(Collected data)
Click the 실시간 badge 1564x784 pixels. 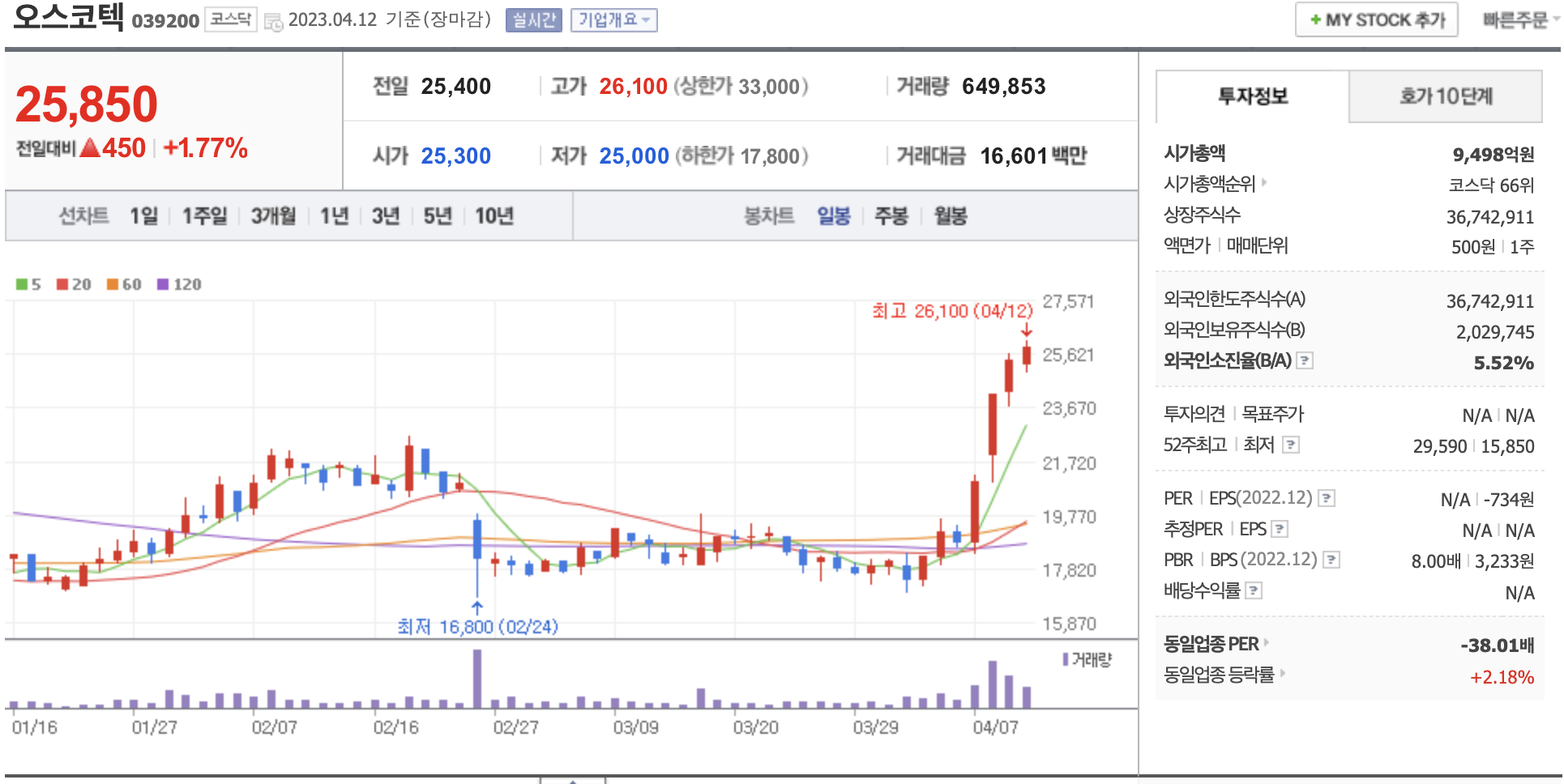(x=533, y=20)
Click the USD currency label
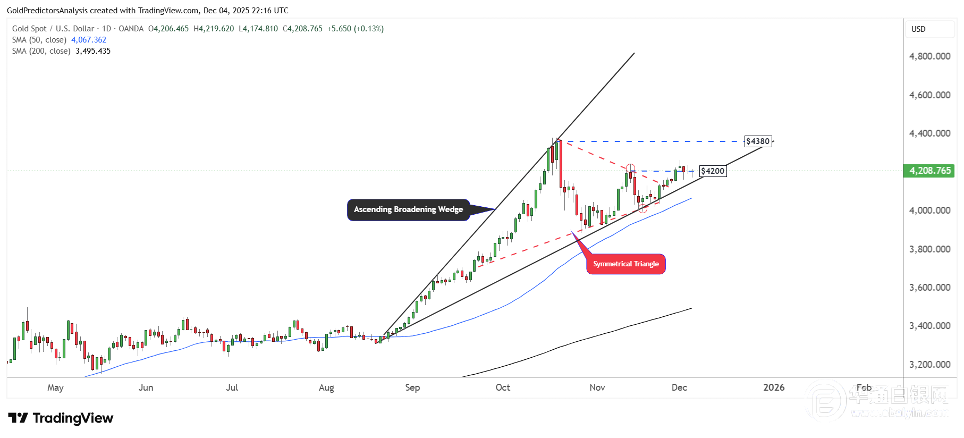Viewport: 964px width, 438px height. coord(918,28)
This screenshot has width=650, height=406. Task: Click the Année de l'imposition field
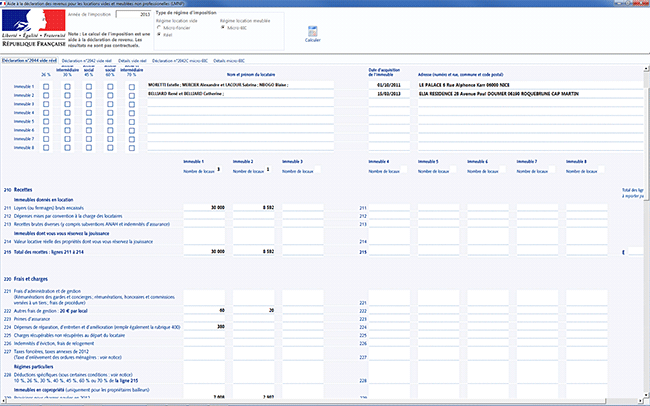point(135,16)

What is expected:
Omitting all pictures, retype exactly the lines from the line containing "Click the USD currency label" down to the last line above, both ends included.

Response box:
Click the USD currency label
Viewport: 964px width, 438px height. coord(918,28)
This screenshot has width=650, height=406. Task: Click the Année de l'imposition field
point(135,16)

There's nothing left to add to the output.